PROPOS RECUEILLIS PAR CATHY REULIER

 

Comment envisagez-vous la RSE dans votre structure ?

DAVID NICOLAS : Nous n’avons pas enclenché de procédure de labellisation RSE à proprement parler, mais plutôt une démarche de performance globale dans laquelle la RSE s’inscrit  naturellement, car elle fait partie de nos valeurs. En parallèle, je me tiens informé des réflexions de la commission ordinale dédiée à la RSE, présidée par Sébastien Cavillon. Charte, engagement,
label : tous types de référentiels sont à considérer.

L’idée n’est pas d’imposer un modèle standardisé, souvent pensé pour des entreprises plus grosses que les nôtres, mais de penser à un type de référentiel sur mesure pour nos cabinets et leur mode d’exercice, « matérialisable » au quotidien. Ce qui permettra de fédérer les petites entreprises autour de problématiques communes. Ce référentiel a été dévoilé lors du 46e congrès de l’Ordre des géomètres-experts (1).

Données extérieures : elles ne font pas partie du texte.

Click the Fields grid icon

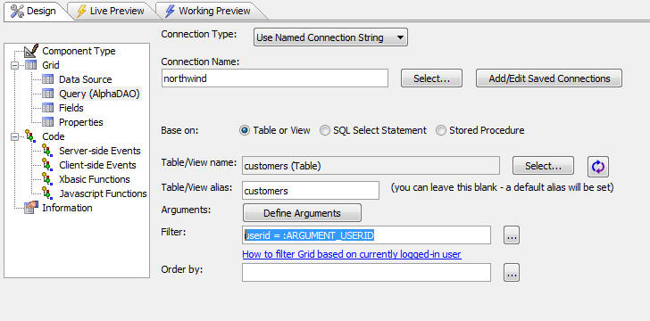(x=47, y=108)
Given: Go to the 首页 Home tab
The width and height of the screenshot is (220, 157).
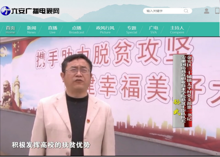Looking at the screenshot, I should click(10, 30).
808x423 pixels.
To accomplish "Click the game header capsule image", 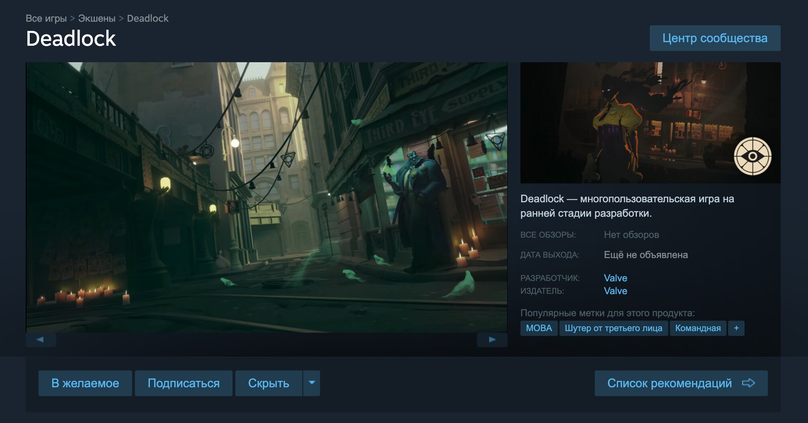I will 650,123.
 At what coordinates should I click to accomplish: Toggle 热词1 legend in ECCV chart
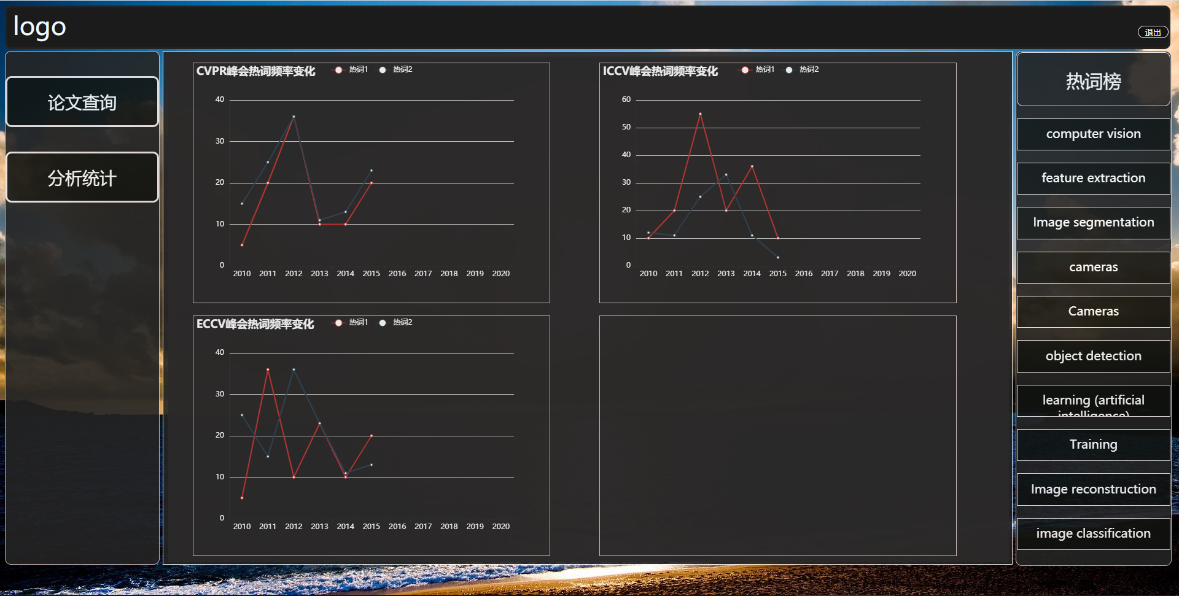(x=351, y=322)
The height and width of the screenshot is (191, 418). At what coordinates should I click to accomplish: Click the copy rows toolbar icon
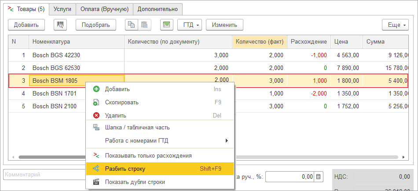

Pour insérer mon entreprise dans une démarche collective, j’entends suivre la démarche RSE sectorielle qui se structure sous l’égide de l’Ordre. L’institution va poursuivre ses actions de  sensibilisation en 2023 et approfondir sa réflexion grâce à la mise en place d’une commission compliance, pour prendre plus de hauteur encore. Le but ? Réfléchir aux moyens d’adhérer à des objectifs « monumentaux », comme la lutte contre le réchauffement climatique ou le respect des droits humains.

 

Certains géomètres-experts font face à des problèmes de recrutement. Que faites-vous, de votre côté, pour favoriser l’attractivité du métier ?

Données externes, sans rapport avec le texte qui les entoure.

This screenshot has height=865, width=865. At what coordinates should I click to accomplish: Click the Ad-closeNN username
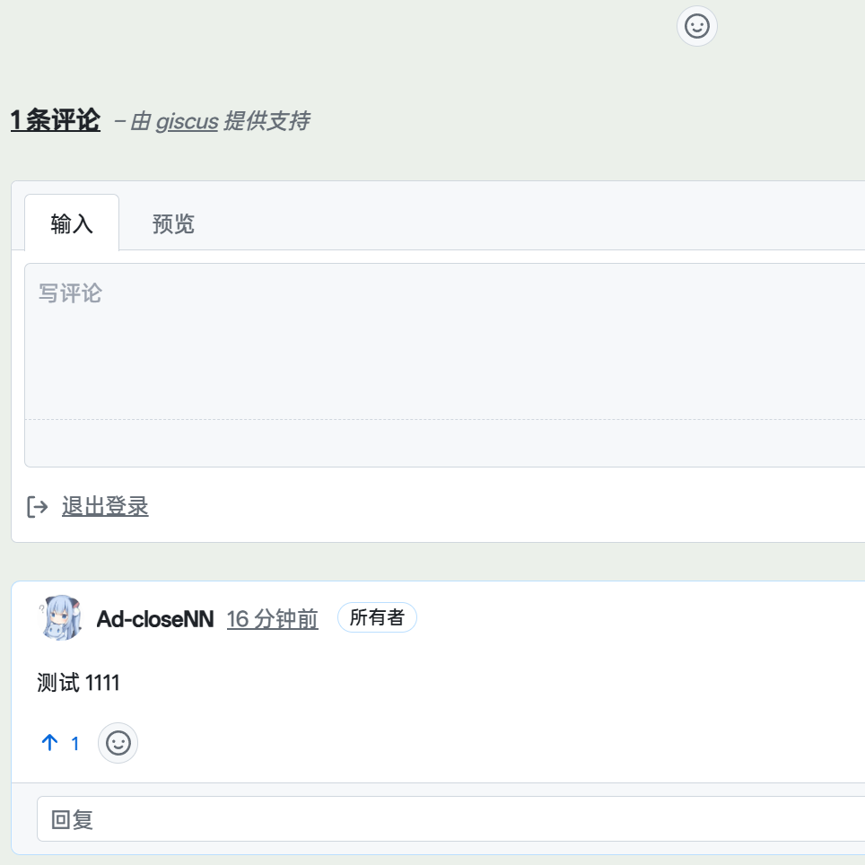154,618
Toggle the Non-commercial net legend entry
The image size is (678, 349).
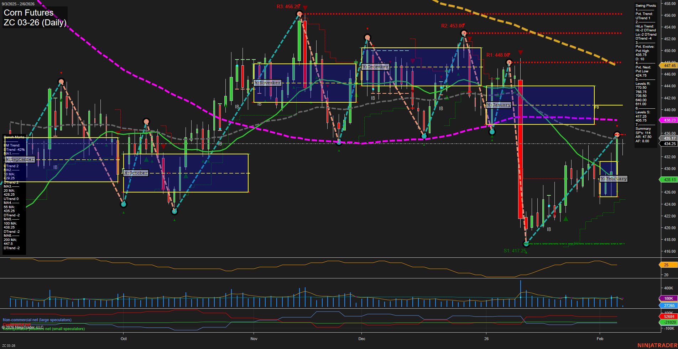pyautogui.click(x=36, y=320)
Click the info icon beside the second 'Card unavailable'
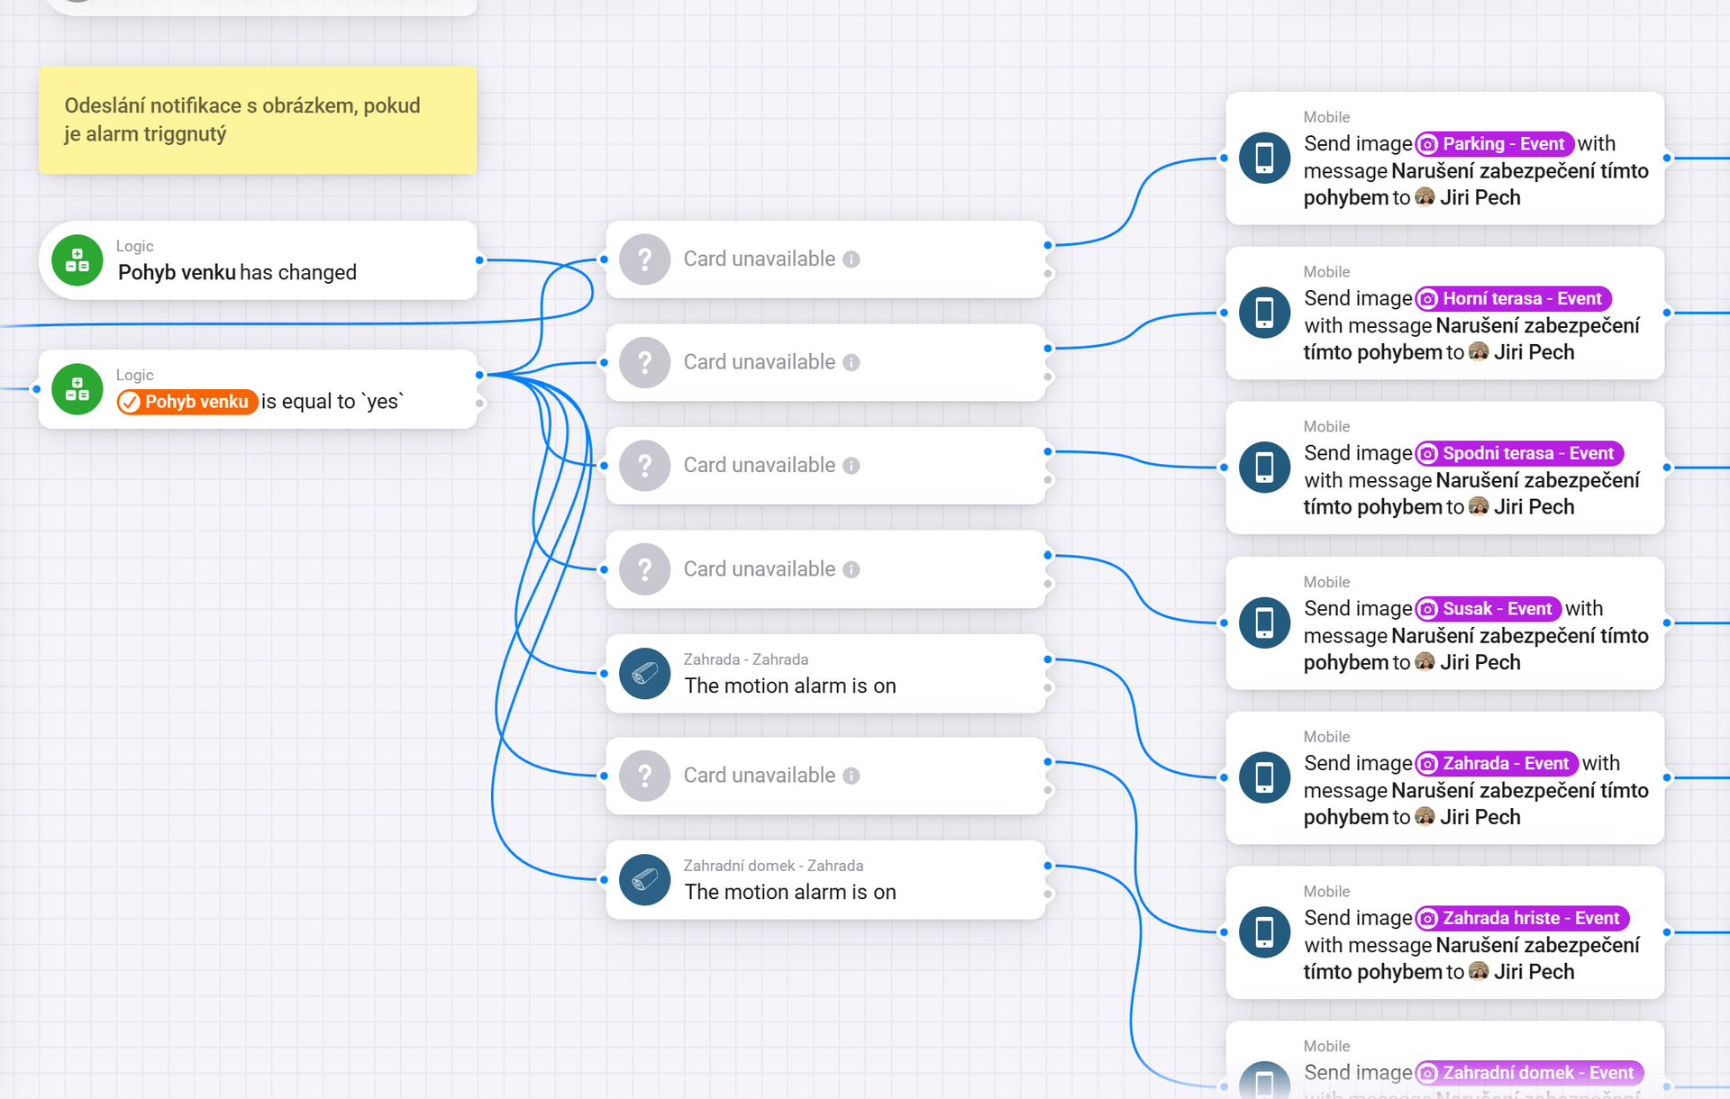Viewport: 1730px width, 1099px height. (x=851, y=362)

D. N. : J’ai mis en place des principes, disons, « généreux » qui me sont rendus au centuple. Cela passe par le fait d’accueillir chaque année des jeunes en classe de troisième, mais aussi des lycéens en bac pro, ou des étudiants en urbanisme, dans nos agences – les accueillir signifiant les mettre à l’aise, leur attribuer des tâches, les accompagner. Sur l’année, cela fait une quinzaine de jeunes, qui vont à la fin recevoir une petite indemnité. Dix ans plus tard, ces jeunes reviennent, et postulent, preuve que la démarche est pertinente. Il faut éviter à tout prix les déficits de personnel : ils entravent la performance individuelle des collaborateurs surchargés, et donc la performance globale.

 

Que préconisez-vous en matière de pratiques managériales, que l’on peut d’ailleurs inclure dans la RSE?

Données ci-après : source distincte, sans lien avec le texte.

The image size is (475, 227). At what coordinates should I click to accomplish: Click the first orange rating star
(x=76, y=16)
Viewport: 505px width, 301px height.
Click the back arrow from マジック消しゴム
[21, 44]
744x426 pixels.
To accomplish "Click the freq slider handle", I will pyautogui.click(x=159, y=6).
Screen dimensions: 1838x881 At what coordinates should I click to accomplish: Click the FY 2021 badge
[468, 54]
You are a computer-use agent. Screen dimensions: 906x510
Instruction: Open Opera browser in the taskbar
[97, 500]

D. N. : Le système hiérarchique aujourd’hui a évolué. C’en est fini du chef d’entreprise intouchable, jamais disponible, qui ne se tient pas au courant des difficultés rencontrées par ses équipes.  Mieux vaut faire régulièrement le tour des collaborateurs, laisser sa porte ouverte, faciliter l’échange. Et la confiance s’installe. Il faut décloisonner les hiérarchies : partager les soucis, c’est bien souvent les résoudre plus vite.

Or, l’évolution des pratiques managériales a véritablement un effet sur le bilan d’une entreprise, n’oublions pas que dégager des bénéfices reste primordial. Ne pas en faire, c’est faire prendre un
risque considérable à l’ensemble des salariés, puisque c’est courir le risque d’un redressement ou d’un plan social. La bonne gestion du risque fait aussi partie de la RSE.

 

Quels seraient les prérequis avant d’officialiser une démarche (labellisation ou autre) ?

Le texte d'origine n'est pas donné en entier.